Propofol infusion syndrome (PIS) is a potentially lethal complication of propofol marked by rhabdomyolysis, metabolic acidosis, and cardiac arrhythmias or collapse. The objective of this study was to determine the effectiveness of a prospective screening protocol to prevent PIS. All trauma patients admitted who received propofol as a continuous infusion were prospectively screened from November 1, 2013 to December 31, 2015. Variables studied included demographics, injury severity, laboratory values, infusion rates, and mortality. Serum creatine phosphokinase (CPK) and lactate were drawn daily. Propofol was stopped for a positive screen defined as an increase in CPK to greater than 5000 IU/L or lactate greater than 4 mmol/L. Positive and negative cohorts were compared.

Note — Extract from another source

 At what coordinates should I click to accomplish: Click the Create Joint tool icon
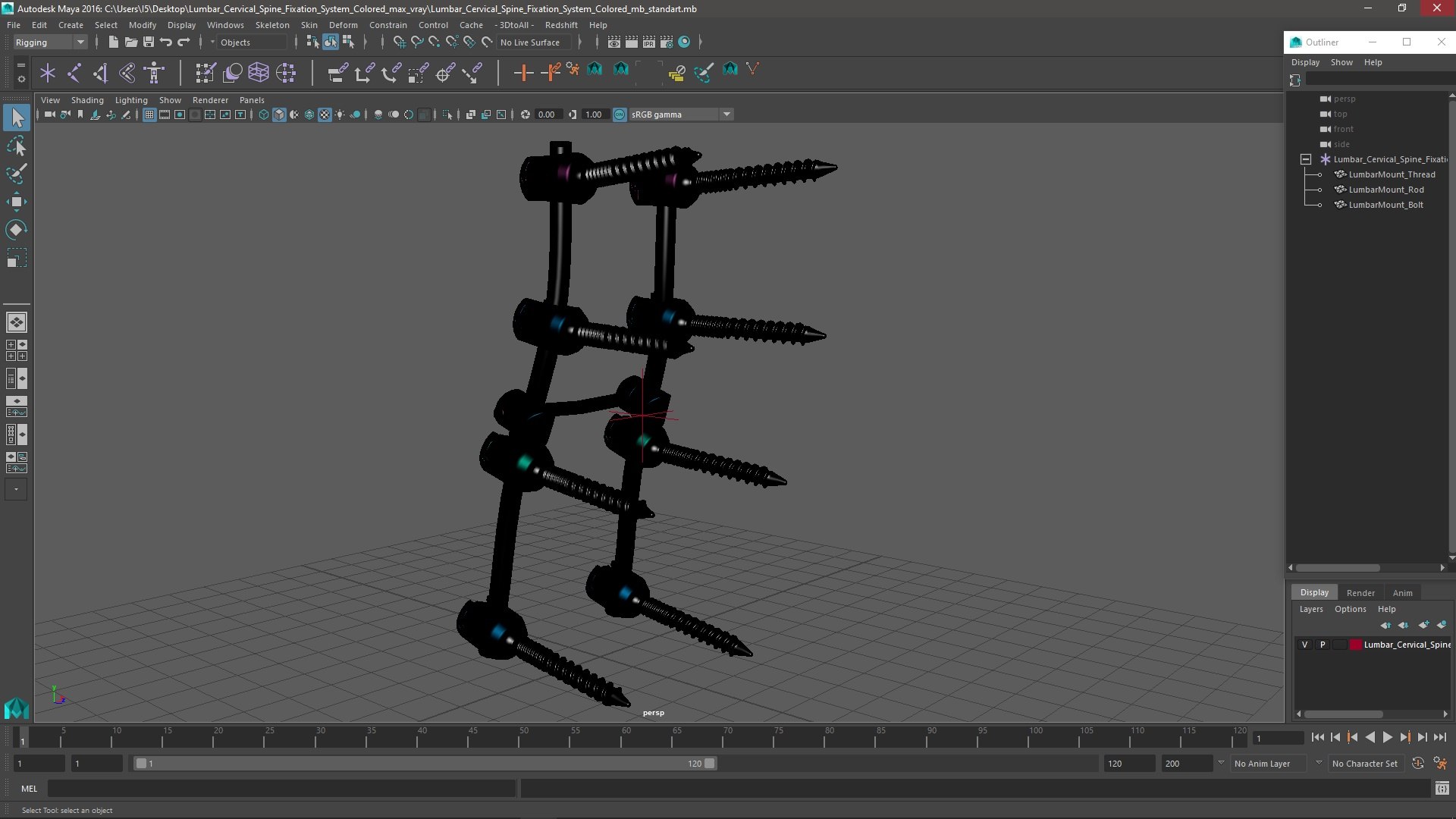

Two hundred and twenty-five patients met the inclusion criteria and 12 patients (5.3%) had propofol stopped because of elevated CPK. No differences were identified in demographics, transfusions, injury severity, hospital length of stay, or propofol dose. The positive screened group had longer intensive care unit length of stay (20 vs 13 days; P = 0.002) and increased vent days (14.5 vs 10 days; P = 0.008). Max serum osmolality (334 vs 305 mosm/kg; P = 0.049) and max serum CPK (6782 vs 1058 IU/L; P < 0.0001) were higher in the positive cohort. No cases of PIS occurred, and mortality (16.7 vs 15.5%; P = 0.999) was not different between the cohorts. The screening protocol was effective in eliminating PIS. Serial CPK evaluations provided an effective screening tool and serum lactate can be dropped from screening.